Hulajnoga Xiaomi jest ładna, zgrabna, lekka i podatna na ataki hakerskie. Rzeczonej hulajnodze przyjrzał się bliżej zespół z Zimperium Labs. To, co zobaczyli, niewiele miało wspólnego z bezpieczeństwem przynajmniej na poziomie softu. Nieustraszeni pogromcy ścieżek rowerowych i chodników mogą nagle wylądować na środku skrzyżowania z zablokowanymi kołami lub jadąc zauważyć, że ich sprzęt sam z siebie przyspiesza.
Swoją hulajnogę właściciel może obsługiwać przez aplikację. Ze sprzętem można się połączyć za pomocą Bluetooth, żeby zaktualizować jego oprogramowanie, wybrać i ustawić tryb ekonomicznej jazdy czy skorzystać z systemu zabezpieczającego nas przed złodziejami.

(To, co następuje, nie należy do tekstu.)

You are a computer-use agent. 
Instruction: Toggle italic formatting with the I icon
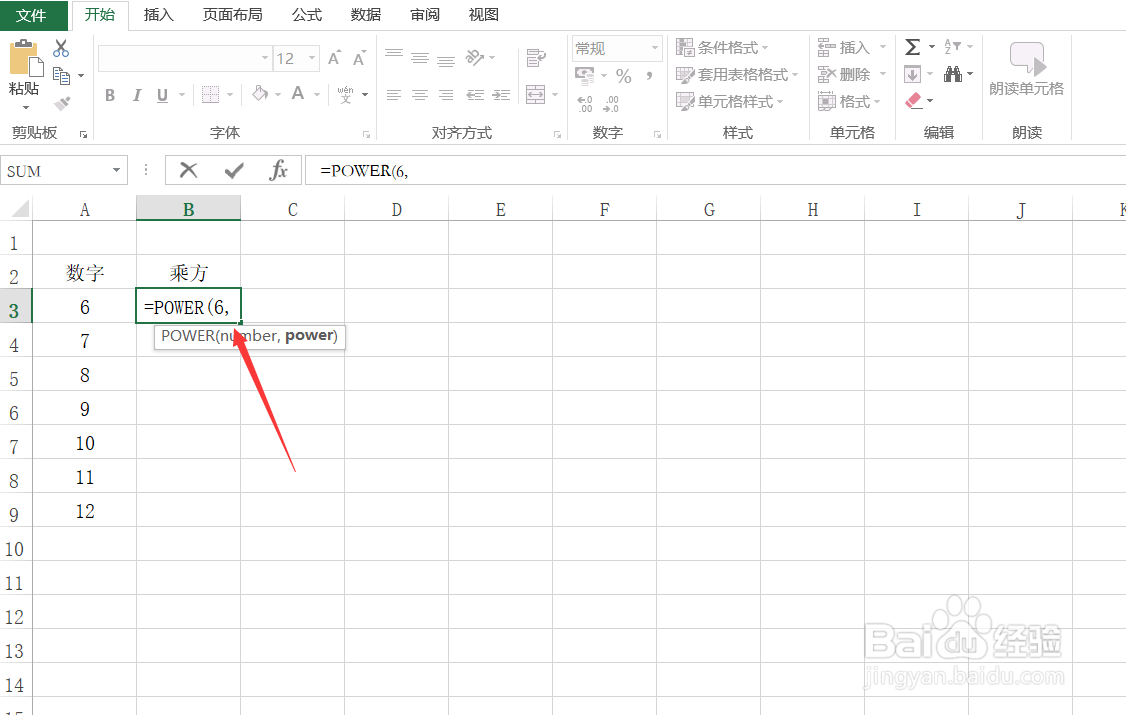point(135,94)
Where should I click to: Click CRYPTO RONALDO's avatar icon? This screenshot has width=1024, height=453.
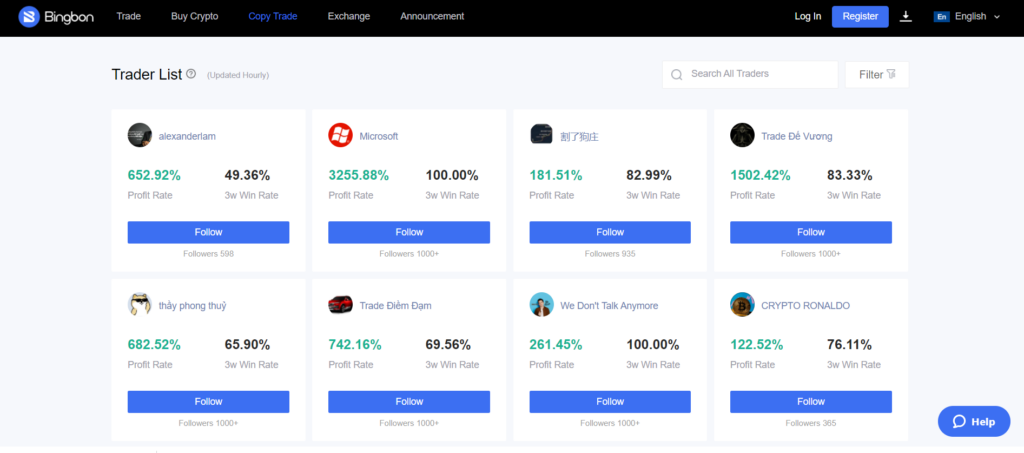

Wszystko to raczej standard i nie byłoby z tym problemu, gdyby nie jedno drobne przeoczenie. Hasło, wprowadzane przez użytkownika, jest wprawdzie sprawdzane, ale tylko po stronie aplikacji mobilnej, po stronie urządzenia już nie. A to już potencjalny problem i to bardzo bolesny problem.
Zespół Zimperium przetestował podatność, tworząc swoją własną aplikację, która skanuje okolicę w promieniu 100 metrów w poszukiwaniu Xiaomi 365. Kiedy natrafi na ofiarę, może przejąć sterowanie nad sprzętem, przyspieszając nagle lub blokując mu kółka.
Dyskomfort i konfuzja to najlepsze, co może wtedy spotkać stojącą na nim osobę. Nagły brak kontroli nad pojazdem może się skończyć dużo bardziej niebezpieczne - wypadkiem z udziałem kierowcy hulajnogi. Atak może być szczególnie niebezpieczny w mieście, czyli w środowisku, w którym najczęściej korzysta się z takiego sprzętu.
Badacze przekazali oczywiście wszystkie informacje firmie. Xiaomi wie o problemie i pracuje nad jego naprawą.
Aktualizacja (14.02):
Xiaomi przesłało nam komentarz w sprawie:
Xiaomi zdaje sobie sprawę, że hakerzy mogą z premedytacją wykorzystywać przeoczenie firmy w celu przejęcia kontroli nad elektrycznymi hulajnogami. Marka rozpoczęła już pracę nad usunięciem wszelkich nieautoryzowanych aplikacji, a zespół ds. bezpieczeństwa pracuje nad aktualizacją mechanizmu OTA (over-the-air), która już wkrótce będzie dostępna dla użytkowników. Producent ceni opinie swoich klientów i nieustannie dąży do doskonalenia produktów zarówno pod względem ich jakości, jak i bezpieczeństwa.